THE EXERCISE:
Swap "At what coordinates should I click to accomplish" for "Where should I click to complete" everywhere in the data below, leaving every other line unchanged.

Item position entries:
══════════════════════════════

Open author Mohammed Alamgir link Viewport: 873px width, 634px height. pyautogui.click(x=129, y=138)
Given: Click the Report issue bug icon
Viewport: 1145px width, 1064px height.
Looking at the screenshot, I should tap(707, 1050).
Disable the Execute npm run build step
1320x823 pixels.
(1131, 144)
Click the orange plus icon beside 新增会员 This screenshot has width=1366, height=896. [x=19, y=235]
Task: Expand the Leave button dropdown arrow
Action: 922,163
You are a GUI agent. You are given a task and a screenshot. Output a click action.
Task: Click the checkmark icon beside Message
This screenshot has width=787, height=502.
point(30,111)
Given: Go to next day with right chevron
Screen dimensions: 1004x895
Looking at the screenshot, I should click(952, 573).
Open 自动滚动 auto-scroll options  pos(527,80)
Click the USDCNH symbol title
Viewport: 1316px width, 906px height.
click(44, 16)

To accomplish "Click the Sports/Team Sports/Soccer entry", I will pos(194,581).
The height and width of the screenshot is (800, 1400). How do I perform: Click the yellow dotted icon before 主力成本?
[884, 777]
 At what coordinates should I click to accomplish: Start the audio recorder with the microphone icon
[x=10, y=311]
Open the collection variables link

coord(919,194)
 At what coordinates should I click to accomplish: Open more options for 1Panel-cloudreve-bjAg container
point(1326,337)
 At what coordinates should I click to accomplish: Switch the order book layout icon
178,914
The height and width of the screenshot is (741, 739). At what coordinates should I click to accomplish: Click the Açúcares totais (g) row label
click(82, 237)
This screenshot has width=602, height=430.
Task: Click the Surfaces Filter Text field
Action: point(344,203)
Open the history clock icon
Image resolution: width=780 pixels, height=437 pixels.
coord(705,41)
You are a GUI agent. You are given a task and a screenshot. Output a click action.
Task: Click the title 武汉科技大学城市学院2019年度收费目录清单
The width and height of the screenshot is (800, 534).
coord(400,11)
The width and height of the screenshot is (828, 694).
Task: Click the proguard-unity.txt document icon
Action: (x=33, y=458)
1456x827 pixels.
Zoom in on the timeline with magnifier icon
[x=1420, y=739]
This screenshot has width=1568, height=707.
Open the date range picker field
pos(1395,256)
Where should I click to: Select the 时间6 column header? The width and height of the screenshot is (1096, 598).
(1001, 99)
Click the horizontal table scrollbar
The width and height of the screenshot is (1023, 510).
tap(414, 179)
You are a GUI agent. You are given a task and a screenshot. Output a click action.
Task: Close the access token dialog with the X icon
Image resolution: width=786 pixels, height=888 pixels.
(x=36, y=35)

══════════════════════════════

CORRECT OUTPUT:
Open author Mohammed Alamgir link Viewport: 873px width, 634px height. pyautogui.click(x=129, y=138)
Given: Click the Report issue bug icon
Viewport: 1145px width, 1064px height.
Looking at the screenshot, I should tap(707, 1050).
Disable the Execute npm run build step
1320x823 pixels.
(1131, 144)
Click the orange plus icon beside 新增会员 This screenshot has width=1366, height=896. [x=19, y=235]
Task: Expand the Leave button dropdown arrow
Action: 922,163
You are a GUI agent. You are given a task and a screenshot. Output a click action.
Task: Click the checkmark icon beside Message
This screenshot has width=787, height=502.
point(30,111)
Given: Go to next day with right chevron
Screen dimensions: 1004x895
Looking at the screenshot, I should click(952, 573).
Open 自动滚动 auto-scroll options  pos(527,80)
Click the USDCNH symbol title
Viewport: 1316px width, 906px height.
click(44, 16)

To accomplish "Click the Sports/Team Sports/Soccer entry", I will pos(194,581).
The height and width of the screenshot is (800, 1400). How do I perform: Click the yellow dotted icon before 主力成本?
[884, 777]
 Where should I click to complete: Start the audio recorder with the microphone icon
[x=10, y=311]
Open the collection variables link

coord(919,194)
 Where should I click to complete: Open more options for 1Panel-cloudreve-bjAg container
point(1326,337)
 Where should I click to complete: Switch the order book layout icon
178,914
The height and width of the screenshot is (741, 739). Where should I click to complete: Click the Açúcares totais (g) row label
click(82, 237)
This screenshot has width=602, height=430.
Task: Click the Surfaces Filter Text field
Action: point(344,203)
Open the history clock icon
Image resolution: width=780 pixels, height=437 pixels.
coord(705,41)
You are a GUI agent. You are given a task and a screenshot. Output a click action.
Task: Click the title 武汉科技大学城市学院2019年度收费目录清单
The width and height of the screenshot is (800, 534).
coord(400,11)
The width and height of the screenshot is (828, 694).
Task: Click the proguard-unity.txt document icon
Action: (x=33, y=458)
1456x827 pixels.
Zoom in on the timeline with magnifier icon
[x=1420, y=739]
This screenshot has width=1568, height=707.
Open the date range picker field
pos(1395,256)
Where should I click to: Select the 时间6 column header? The width and height of the screenshot is (1096, 598).
(1001, 99)
Click the horizontal table scrollbar
The width and height of the screenshot is (1023, 510).
tap(414, 179)
You are a GUI agent. You are given a task and a screenshot. Output a click action.
Task: Close the access token dialog with the X icon
Image resolution: width=786 pixels, height=888 pixels.
(x=36, y=35)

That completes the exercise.